Life being one long journey of compromises, acquiring a new watch is no exception. In my efforts to slim down my watch collection, I have to be absolutely certain that any trades or purchases are going to be permanent members of the collection, and be worn often. Thinking I was going to be totally rigid in my criteria for selecting the "perfect" watches, I soon proved myself wrong. My criteria were: must be manually winding, and must not have a date. However, the first time I strapped the Broadsword on my wrist, I loved it, and pretty much knew it would be a part of my collection. But I had to mull it over for a couple of days. Bremont is obstinate in putting a date function in virtually every one of their watches, and they don't - at least not to my knowledge - have any models with a manually winding movement. But, I really wanted a Bremont watch, I really wanted the Broadsword, and I really wanted the affiliation with the Bremont watch community. So, here it is, and I refuse to make any of my original misgivings an issue at all, and simply love the watch.

So many details I love about this model. Although I am likely in the minority here, I actually prefer the simpler two piece case, over the decidedly unique and handsome three piece. I also love the solid case back engraved with Her Majesty's Armed Forces heraldic badges. The screwed down crown is a joy to operate, and stays screwed down with a minimum of force needed to secure it. The date ticks over precisely at 12 o'clock, and the accuracy is between +2 - 3 secs./day. I love the treated stainless steel case, not only because it is more resistant to scratches, but it gives a cool greyish hue, much like titanium, to the metal.

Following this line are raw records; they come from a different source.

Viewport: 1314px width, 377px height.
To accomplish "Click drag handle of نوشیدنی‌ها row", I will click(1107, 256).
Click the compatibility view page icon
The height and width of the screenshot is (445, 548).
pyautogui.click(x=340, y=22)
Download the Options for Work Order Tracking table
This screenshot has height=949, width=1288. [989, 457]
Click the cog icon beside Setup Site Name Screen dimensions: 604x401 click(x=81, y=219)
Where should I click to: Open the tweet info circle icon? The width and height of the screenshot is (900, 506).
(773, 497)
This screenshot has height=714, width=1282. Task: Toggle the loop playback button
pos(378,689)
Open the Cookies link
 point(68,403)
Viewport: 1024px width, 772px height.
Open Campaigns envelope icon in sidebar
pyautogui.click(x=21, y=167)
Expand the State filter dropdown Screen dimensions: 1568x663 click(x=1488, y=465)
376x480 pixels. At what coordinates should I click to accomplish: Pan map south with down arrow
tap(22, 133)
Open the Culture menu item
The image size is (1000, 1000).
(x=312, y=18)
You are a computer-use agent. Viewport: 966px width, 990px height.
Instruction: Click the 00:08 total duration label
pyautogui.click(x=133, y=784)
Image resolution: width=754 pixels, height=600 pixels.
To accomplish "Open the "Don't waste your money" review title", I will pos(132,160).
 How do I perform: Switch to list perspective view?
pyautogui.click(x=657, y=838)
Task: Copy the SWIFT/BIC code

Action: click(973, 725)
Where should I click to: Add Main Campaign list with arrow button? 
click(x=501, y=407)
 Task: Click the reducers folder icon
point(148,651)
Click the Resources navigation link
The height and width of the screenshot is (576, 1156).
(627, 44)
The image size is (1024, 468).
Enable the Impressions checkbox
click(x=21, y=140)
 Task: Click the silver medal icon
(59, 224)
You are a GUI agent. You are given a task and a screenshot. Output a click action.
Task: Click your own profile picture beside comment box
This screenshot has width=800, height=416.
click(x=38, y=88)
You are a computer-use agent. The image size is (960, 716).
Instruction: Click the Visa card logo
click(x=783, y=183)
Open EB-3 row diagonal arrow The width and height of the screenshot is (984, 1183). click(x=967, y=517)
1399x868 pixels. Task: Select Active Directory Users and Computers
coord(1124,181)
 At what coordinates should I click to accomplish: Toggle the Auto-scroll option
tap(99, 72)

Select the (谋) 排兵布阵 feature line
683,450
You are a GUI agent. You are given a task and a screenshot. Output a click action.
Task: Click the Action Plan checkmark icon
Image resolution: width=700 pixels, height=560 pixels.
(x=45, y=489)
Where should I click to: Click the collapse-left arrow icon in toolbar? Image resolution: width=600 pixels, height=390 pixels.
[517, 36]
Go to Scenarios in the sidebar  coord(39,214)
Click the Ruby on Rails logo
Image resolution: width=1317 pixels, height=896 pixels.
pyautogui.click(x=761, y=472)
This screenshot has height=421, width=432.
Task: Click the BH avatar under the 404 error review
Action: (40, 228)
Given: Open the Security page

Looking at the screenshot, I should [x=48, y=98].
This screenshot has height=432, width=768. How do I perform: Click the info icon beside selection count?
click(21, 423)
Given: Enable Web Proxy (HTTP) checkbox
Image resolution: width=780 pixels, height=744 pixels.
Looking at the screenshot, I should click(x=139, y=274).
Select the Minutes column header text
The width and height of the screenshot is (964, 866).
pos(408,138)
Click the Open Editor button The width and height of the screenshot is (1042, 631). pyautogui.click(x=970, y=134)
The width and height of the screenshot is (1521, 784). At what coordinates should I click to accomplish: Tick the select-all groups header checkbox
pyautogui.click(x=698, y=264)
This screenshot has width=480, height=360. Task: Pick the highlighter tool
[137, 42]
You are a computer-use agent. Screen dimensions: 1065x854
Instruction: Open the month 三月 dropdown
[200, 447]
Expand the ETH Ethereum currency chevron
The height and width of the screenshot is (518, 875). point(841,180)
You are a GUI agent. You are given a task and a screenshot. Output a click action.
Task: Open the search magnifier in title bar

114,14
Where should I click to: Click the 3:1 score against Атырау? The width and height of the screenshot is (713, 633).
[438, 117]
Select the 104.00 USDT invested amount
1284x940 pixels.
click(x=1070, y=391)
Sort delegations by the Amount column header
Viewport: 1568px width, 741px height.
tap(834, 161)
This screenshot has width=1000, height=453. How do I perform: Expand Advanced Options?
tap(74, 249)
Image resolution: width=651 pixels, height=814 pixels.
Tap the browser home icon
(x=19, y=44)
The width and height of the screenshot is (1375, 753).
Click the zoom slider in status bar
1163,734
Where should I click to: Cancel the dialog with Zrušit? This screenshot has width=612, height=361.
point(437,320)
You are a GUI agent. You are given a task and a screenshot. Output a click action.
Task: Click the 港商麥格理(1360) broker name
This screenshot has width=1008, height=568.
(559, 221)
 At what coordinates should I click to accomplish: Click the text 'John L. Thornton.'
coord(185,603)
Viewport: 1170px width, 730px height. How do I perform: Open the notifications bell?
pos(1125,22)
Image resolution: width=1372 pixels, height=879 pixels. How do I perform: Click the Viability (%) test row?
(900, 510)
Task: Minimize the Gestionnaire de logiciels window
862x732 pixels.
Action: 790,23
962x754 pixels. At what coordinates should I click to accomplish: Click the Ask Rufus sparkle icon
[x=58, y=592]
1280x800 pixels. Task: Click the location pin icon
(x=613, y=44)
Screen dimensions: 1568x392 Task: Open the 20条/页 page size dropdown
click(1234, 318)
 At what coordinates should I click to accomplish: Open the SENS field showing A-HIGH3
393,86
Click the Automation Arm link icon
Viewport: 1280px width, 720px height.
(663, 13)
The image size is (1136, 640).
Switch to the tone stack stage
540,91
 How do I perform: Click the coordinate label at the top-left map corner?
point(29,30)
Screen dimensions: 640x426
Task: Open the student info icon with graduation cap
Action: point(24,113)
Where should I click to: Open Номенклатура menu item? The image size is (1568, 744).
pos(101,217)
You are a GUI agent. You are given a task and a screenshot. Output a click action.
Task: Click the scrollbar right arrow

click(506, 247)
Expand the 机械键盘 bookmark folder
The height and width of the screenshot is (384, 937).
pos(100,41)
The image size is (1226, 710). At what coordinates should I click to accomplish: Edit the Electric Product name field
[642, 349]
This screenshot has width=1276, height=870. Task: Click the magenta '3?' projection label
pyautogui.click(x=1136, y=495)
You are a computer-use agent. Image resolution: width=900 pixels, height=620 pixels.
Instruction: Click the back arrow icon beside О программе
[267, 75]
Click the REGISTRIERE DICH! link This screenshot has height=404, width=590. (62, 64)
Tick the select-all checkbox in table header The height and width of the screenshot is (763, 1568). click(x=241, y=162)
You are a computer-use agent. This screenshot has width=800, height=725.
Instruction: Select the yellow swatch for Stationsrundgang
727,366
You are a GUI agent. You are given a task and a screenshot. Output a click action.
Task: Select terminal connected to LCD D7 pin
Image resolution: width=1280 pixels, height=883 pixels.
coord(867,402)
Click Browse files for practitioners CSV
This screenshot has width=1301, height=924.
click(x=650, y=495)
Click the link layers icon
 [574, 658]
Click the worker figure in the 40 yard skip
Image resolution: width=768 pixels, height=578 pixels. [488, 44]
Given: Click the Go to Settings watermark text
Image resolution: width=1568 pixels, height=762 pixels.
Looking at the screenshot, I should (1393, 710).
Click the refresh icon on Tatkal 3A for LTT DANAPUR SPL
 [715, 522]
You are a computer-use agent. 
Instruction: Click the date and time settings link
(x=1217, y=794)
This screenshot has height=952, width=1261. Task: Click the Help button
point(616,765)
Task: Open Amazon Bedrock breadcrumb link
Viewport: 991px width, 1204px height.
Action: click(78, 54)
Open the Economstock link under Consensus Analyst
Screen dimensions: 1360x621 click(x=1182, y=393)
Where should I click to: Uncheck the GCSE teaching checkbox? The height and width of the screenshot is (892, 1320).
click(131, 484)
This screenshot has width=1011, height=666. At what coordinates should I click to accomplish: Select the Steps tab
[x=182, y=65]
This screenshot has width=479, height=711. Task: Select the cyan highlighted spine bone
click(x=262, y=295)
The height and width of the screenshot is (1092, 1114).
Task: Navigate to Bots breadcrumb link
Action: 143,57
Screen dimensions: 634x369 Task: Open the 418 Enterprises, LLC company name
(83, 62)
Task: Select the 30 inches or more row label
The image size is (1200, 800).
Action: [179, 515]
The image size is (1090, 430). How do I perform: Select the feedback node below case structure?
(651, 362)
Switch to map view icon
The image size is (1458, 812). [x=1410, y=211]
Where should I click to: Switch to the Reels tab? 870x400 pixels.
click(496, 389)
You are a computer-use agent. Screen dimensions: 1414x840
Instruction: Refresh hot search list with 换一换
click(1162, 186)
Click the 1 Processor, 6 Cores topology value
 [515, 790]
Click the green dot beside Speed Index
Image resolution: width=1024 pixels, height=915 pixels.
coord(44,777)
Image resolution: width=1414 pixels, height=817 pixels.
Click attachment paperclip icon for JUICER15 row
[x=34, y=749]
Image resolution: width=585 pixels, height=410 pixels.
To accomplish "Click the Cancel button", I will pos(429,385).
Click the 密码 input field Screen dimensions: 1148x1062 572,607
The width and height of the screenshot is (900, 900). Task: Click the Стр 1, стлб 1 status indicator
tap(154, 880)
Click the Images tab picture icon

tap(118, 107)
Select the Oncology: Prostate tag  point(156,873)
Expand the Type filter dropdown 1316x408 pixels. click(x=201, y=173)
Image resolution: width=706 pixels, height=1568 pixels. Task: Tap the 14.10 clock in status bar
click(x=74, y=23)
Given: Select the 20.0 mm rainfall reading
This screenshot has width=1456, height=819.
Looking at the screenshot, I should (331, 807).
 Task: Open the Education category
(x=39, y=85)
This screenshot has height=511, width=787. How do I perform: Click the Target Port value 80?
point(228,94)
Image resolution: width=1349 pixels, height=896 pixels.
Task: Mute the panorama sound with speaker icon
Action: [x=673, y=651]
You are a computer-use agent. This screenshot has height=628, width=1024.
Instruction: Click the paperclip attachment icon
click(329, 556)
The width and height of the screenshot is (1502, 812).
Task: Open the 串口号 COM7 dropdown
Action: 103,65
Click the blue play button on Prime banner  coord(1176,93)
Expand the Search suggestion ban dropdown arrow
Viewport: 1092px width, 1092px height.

Some pics, including photos of the beautiful boxing and presentation:



































Thanks for checking out my review and pics!

Cheers,
Carl


----------



## Vig2000 (Jul 5, 2012)

Not a fan of that thick step-down bezel, but the crown-side etchings are a nice touch. Congrats on the new pick up.


----------



## carlhaluss (Oct 27, 2007)

The bezel really threw me off at first, but not in a bad way. When I first strapped the watch on my wrist, it almost seemed to be 39 or even 38mm. It's OK with me, though, as I really like smaller size watches.


----------



## Delirious (Aug 17, 2014)

Cracking watch and some lovely close up shots. Nice review and enjoy the watch.

Cheers,
Delirious.


----------



## Henry Horology (Jan 28, 2015)

carlhaluss said:


> It is really hard to define the coolness factor of this watch. For unknown reasons, whether it be is sturdiness or it's simple, almost utilitarian good looks, it just works. Really the first watch I have owned which feels as though it could actually be worn in combat!
> 
> Heartfelt thanks to Jason of *Roldorf & Co.*, here in the heart of historic Gastown, downtown Vancouver, BC, Canada. One of the most humble, caring and passionate guys you could meet. The environment he creates in his new shop is the absolutely perfect place to relax and look at the Bremont display.
> 
> ...


Looks like the oris pro pilotNice clean execution


----------



## Stevenpobre (Dec 9, 2011)

I love the look of this watch- incredibly clean.


----------



## FloridaPhil941 (May 16, 2016)

Congrats Carl. 

It could be really easy to underestimate the Broadsword from photos of it. I was not at all interested in it - until I got one on my wrist and it pushed the Arrow out of my buying plans (for now anyway!). As you say, it wears like a 38mm, which in my collection of mainly 42-44mm pieces is no bad thing. I also like the fact that it is not an obviously flashy watch and so it flies completely under the radar. 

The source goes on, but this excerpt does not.